Intent callKeepIntent = new Intent();
callKeepIntent.setAction("com.buzzwordlabs.pepper.BACKGROUND_CALL");
callKeepIntent.setPackage("com.buzzwordlabs.pepper");
Bundle bundle = new Bundle();
bundle.putString("callState", "PENDING"); // or "CANCELLED"
bundle.putString("callSid", callInvite.getCallSid());
bundle.putString("handle", callInvite.getFrom());
callKeepIntent.putExtras(bundle);
sendBroadcast(callKeepIntent);

Basically what I'm doing is that I'm having this library fire an intent to code that my app can receive.

The rest of the instructions are in your own app, not in this library.

In AndroidManifest.xml, we have something like this.

<service android:name=".BackgroundCallTaskService"/>
        <receiver android:name=".BackgroundCallReceiver">
            <intent-filter>
                <action android:name="com.buzzwordlabs.pepper.BACKGROUND_CALL" />
            </intent-filter>
        </receiver>

This registers an intent filter so your app can listen for that intent I'm firing in the first part.

We have a file at the same level as MainActivity.java on the Android side that is a BroadcastReceiver like this.

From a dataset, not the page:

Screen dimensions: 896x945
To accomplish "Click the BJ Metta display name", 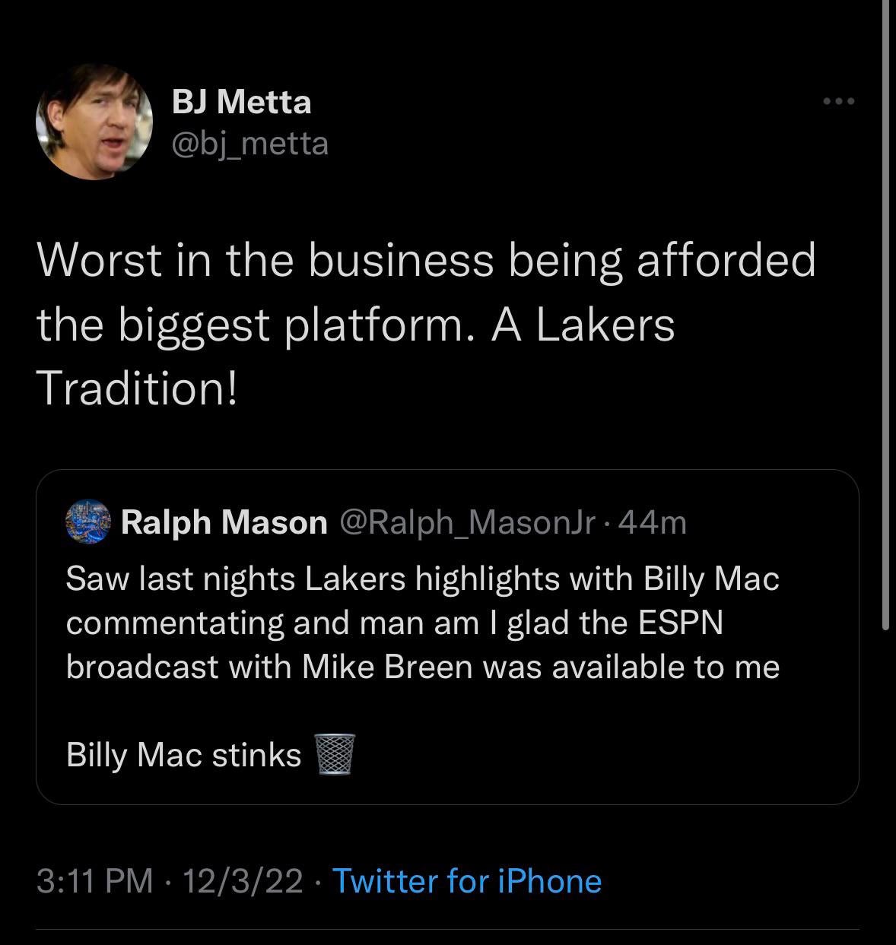I will tap(241, 102).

package com.buzzwordlabs.pepper;

import android.app.ActivityManager;
import android.content.BroadcastReceiver;
import android.content.Context;
import android.content.Intent;
import android.os.Bundle;

import com.facebook.react.HeadlessJsTaskService;

import java.util.List;

public class BackgroundCallReceiver extends BroadcastReceiver {

    @Override
    public void onReceive(final Context context, final Intent intent) {
        /**
         This part will be called everytime network connection is changed
         e.g. Connected -> Not Connected
         **/
        if (!isAppOnForeground((context))) {
            /**
             We will start our service and send extra info about
             network connections
             **/
            Bundle extras = intent.getExtras();
            Intent serviceIntent = new Intent(context, BackgroundCallTaskService.class);
            serviceIntent.putExtras(extras);
            context.startService(serviceIntent);
            HeadlessJsTaskService.acquireWakeLockNow(context);
        }
    }

    private boolean isAppOnForeground(Context context) {
        /**
         We need to check if app is in foreground otherwise the app will crash.
         http://stackoverflow.com/questions/8489993/check-android-application-is-in-foreground-or-not
         **/
        ActivityManager activityManager = (ActivityManager) context.getSystemService(Context.ACTIVITY_SERVICE);
        List<ActivityManager.RunningAppProcessInfo> appProcesses =
                activityManager.getRunningAppProcesses();
        if (appProcesses == null) {
            return false;
        }
        final String packageName = context.getPackageName();
        for (ActivityManager.RunningAppProcessInfo appProcess : appProcesses) {
            if (appProcess.importance ==
                    ActivityManager.RunningAppProcessInfo.IMPORTANCE_FOREGROUND &&
                    appProcess.processName.equals(packageName)) {
                return true;
            }
        }
        return false;
    }


}

This broadcast receiver figures out what to do with that intent I just called it with. In this case, it's passing the data along to the headless task only when the app is in the background (because we have code with react native callkeep and this library at the JS layer that can be reached without this service when the app is in the foreground).

And then, a react native headless service as mentioned in the react native docs that looks like this.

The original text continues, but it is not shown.